Abstract

To investigate the differences in incidence, time course and outcome of primary versus secondary intra-abdominal hypertension (IAH), and to evaluate IAH as an independent risk factor of mortality in a presumable risk population of critically ill patients. Prospective observational study. General intensive care unit of a university hospital. A total of 257 mechanically ventilated patients at presumable risk for the development of IAH were studied during their ICU stay and followed up for 90-day survival. Repeated measurements of intra-abdominal pressure (IAP). IAP was measured intermittently, via bladder. IAH (sustained or repeated IAP > or = 12 mmHg) developed in 95 patients (37.0%).

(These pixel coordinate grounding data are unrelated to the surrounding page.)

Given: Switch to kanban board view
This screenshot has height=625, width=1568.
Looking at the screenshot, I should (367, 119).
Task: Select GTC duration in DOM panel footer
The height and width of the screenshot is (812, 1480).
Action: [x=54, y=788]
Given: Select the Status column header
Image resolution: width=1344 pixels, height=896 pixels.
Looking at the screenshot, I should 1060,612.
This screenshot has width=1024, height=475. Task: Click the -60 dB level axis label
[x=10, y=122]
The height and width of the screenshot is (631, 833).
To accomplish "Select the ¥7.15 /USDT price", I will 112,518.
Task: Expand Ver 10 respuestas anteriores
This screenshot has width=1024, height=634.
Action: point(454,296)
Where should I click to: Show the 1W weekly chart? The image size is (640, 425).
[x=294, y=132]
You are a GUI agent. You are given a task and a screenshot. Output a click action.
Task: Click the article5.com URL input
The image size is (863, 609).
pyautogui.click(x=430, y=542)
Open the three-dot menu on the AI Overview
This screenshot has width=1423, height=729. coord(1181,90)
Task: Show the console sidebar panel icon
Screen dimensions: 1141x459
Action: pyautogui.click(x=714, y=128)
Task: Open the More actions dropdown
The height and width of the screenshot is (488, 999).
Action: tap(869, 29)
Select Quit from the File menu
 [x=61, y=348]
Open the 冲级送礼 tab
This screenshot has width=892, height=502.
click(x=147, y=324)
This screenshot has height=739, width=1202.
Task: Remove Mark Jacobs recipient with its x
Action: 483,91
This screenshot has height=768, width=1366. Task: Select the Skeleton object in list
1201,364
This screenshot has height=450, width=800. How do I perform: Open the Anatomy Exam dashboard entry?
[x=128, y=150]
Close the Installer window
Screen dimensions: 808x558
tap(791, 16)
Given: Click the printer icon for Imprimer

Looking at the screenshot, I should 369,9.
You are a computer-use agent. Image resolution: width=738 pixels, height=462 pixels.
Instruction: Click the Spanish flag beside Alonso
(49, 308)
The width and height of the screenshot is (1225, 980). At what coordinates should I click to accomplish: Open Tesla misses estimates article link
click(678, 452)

Primary IAH was observed in 60 and secondary IAH in 35 patients. Patients with secondary IAH demonstrated a significant increase of mean IAP during the first three days (mean DeltaIAP was 2.2 +/- 4.7 mmHg), whilst IAP decreased (mean DeltaIAP -1.1 +/- 3.7 mmHg) in the patients with primary IAH. The patients with IAH had a significantly higher ICU- (37.9 vs. 19.1%; P = 0.001), 28-day (48.4 vs. 27.8%, P = 0.001), and 90-day mortality (53.7 vs. 35.8%, P = 0.004) compared to the patients without the syndrome. Patients with secondary IAH had a significantly higher ICU mortality than patients with primary IAH (P = 0.032). Development of IAH was identified as an independent risk factor for death (OR 2.52; 95% CI 1.23-5.14). Secondary IAH is less frequent, has a different time course and worse outcome than primary IAH. Development of IAH during ICU period is an independent risk factor for death.